Notable Tropical Storms
Hurricanes: Tropical Storm Science 🌀 Hazards 🌀 Notable Storms 🌀 Climate Change 🌀 Hurricanes Database 🌀 NC Landfalls
No matter their timing, track, or even their intensity when they reach us, tropical storms of all sorts can have major impacts across North Carolina. We’ve seen this especially in recent years, with every corner of the state being affected by tropical systems.
Historical Hurricanes
Among bygone storms, several big names – and prior to the advent of storm naming in the 1950s, a number of other notable events – stand out. In the late 19th century, a pair of destructive Category-3 hurricanes lashed our coastline, even sending Governor Thomas Jarvis seeking shelter from a storm in Beaufort in 1879.
North Carolina’s strongest landfalling hurricane, Hazel in 1954, leveled parts of our southern coastline with Category-4 winds and an 18-foot storm surge. Inland, Hazel also brought hurricane-force gusts and widespread wind damage across the Piedmont. In similar fashion, Hugo in 1989 was a major wind-maker for the western Piedmont.
And in the Mountains, a small but significant set of impactful remnant storms includes the events of July 1916 and August 1940. Each caused deadly flooding along our western rivers and streams, with the 1916 event inundating the southern Mountains, including Asheville, while a pair of 1940 storms devastated northern areas such as Boone.

The Atlantic Heats Up
The tropical Atlantic Ocean entered a period of elevated activity by the mid-1990s, and multiple storms affected North Carolina, beginning with the back-to-back hits from Bertha and Fran in 1996. Each storm pounded our southern coastline with Fran – our most recent landfalling major hurricane – also whipping up winds and toppling trees and power lines on its inland track that came directly through Raleigh.
Another pair of storms targeted eastern North Carolina in September 1999. The slow, meandering Hurricane Dennis offshore, followed less than two weeks later by a direct hit from Hurricane Floyd, combined to create unprecedented freshwater flooding as the Cape Fear, Neuse, and Tar rivers each reached new record crests and spilled their banks into coastal towns and farms.
The early 2000s saw a series of storms affecting either end of the state.

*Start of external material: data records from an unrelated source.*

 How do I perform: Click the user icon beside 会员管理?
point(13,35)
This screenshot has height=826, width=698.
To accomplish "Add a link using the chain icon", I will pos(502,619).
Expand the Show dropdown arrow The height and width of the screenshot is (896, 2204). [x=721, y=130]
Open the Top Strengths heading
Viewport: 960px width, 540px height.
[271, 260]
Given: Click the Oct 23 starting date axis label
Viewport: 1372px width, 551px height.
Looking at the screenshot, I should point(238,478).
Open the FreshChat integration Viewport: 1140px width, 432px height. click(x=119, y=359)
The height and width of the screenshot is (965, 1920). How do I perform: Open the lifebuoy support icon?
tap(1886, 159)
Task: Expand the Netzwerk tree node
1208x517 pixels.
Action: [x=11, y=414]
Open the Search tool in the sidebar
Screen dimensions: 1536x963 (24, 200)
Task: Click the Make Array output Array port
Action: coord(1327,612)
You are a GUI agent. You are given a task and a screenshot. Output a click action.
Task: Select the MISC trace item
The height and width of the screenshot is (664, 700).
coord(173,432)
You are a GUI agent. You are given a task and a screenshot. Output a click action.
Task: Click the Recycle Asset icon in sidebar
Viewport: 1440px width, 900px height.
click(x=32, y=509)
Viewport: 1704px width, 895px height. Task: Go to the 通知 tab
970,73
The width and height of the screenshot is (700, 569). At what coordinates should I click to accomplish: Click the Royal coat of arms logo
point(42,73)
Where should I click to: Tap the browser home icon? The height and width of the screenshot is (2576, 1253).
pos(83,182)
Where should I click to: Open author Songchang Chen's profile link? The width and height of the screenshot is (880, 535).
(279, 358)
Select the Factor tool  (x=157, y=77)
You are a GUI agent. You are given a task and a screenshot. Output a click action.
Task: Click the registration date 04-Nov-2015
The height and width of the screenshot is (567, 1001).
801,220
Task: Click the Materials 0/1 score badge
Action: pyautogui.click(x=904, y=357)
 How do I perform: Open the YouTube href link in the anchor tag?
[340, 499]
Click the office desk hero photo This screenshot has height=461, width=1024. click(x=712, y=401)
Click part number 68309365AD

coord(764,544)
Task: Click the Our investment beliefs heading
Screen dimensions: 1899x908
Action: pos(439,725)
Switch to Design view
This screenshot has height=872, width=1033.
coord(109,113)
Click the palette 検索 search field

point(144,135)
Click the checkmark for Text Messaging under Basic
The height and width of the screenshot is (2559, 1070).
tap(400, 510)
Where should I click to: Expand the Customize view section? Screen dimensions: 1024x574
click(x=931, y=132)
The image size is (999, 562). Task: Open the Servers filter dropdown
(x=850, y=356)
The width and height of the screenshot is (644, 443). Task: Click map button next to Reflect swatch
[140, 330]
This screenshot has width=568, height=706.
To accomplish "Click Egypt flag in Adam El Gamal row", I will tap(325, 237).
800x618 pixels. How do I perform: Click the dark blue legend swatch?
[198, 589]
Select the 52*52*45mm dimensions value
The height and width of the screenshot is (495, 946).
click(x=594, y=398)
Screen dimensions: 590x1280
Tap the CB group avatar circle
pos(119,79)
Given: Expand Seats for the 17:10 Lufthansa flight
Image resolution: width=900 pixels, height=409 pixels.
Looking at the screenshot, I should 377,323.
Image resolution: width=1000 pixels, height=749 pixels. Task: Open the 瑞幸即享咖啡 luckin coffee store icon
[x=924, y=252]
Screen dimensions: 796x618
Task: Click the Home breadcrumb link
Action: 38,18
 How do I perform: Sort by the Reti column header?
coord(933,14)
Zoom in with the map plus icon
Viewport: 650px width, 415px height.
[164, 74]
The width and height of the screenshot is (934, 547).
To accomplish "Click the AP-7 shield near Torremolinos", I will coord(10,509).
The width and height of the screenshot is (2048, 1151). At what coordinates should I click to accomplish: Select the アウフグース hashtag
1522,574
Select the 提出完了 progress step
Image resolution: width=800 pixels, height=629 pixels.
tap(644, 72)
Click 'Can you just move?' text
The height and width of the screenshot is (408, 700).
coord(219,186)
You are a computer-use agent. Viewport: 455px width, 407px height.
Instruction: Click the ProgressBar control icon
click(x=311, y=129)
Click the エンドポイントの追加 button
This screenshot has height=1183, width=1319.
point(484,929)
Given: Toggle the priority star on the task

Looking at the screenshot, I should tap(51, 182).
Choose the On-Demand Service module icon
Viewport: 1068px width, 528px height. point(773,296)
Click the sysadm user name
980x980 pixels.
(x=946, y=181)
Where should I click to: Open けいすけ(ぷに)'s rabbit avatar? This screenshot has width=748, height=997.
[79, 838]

Hurricane Isabel in 2003 had landscape-altering impacts along the Outer Banks, while three storms in one month – Frances, Ivan, and Jeanne – led to flooding and landslides in the Mountains in September 2004.

Modern Flooding Storms
Over the past two decades, North Carolina has seen multiple heavy rain and flood events from tropical storms, their remnants, and even some close atmospheric cousins, such as the upper-level system fed by moisture from Hurricane Joaquin in 2015 and the offshore Potential Tropical Cyclone Eight in 2024 that both produced extreme rainfall totals at our southern coastline.
In eastern North Carolina, the record river levels and damage totals from Floyd were topped by Hurricane Matthew in 2016 and Hurricane Florence in 2018. Each brought extreme rainfall totals exceeding 18 inches, and in Florence’s case, of almost 36 inches. Even minor remnant storms such as Tropical Storm Idalia in 2023 produced locally heavy rain and flooding in low-lying areas such as Whiteville.
Western North Carolina has seen its own modern flood events from the remnants of Tropical Storm Fred in 2021, which caused deadly flooding on the Pigeon River, and from Hurricane Helene in 2024, which became the new flood of record across the region, along with North Carolina’s costliest and deadliest hurricane on record.
Even the Piedmont has seen the full range of hurricane impacts in recent years. The remnants of Hurricane Michael brought widespread wind damage in 2018, Helene spawned multiple tornadoes in our northern counties, and localized flooding occurred in the Charlotte area during Tropical Storm Debby in 2024 and in Burlington and Chapel Hill after Tropical Storm Chantal in 2025.

Recent Rainfall Stats
Over the two decades from 2005 to 2025, a total of 50 tropical systems or their remnants affected North Carolina. That’s an average of 2.5 storms per year, while the most active years have seen as many as 8 storms affect our state in 2020.
While only 9 of these storms reached us at hurricane strength, 38 of them – or 76% – still produced at least six inches of rain somewhere in the state. And maximum in-state rainfall totals from these storms occurred in all regions of North Carolina.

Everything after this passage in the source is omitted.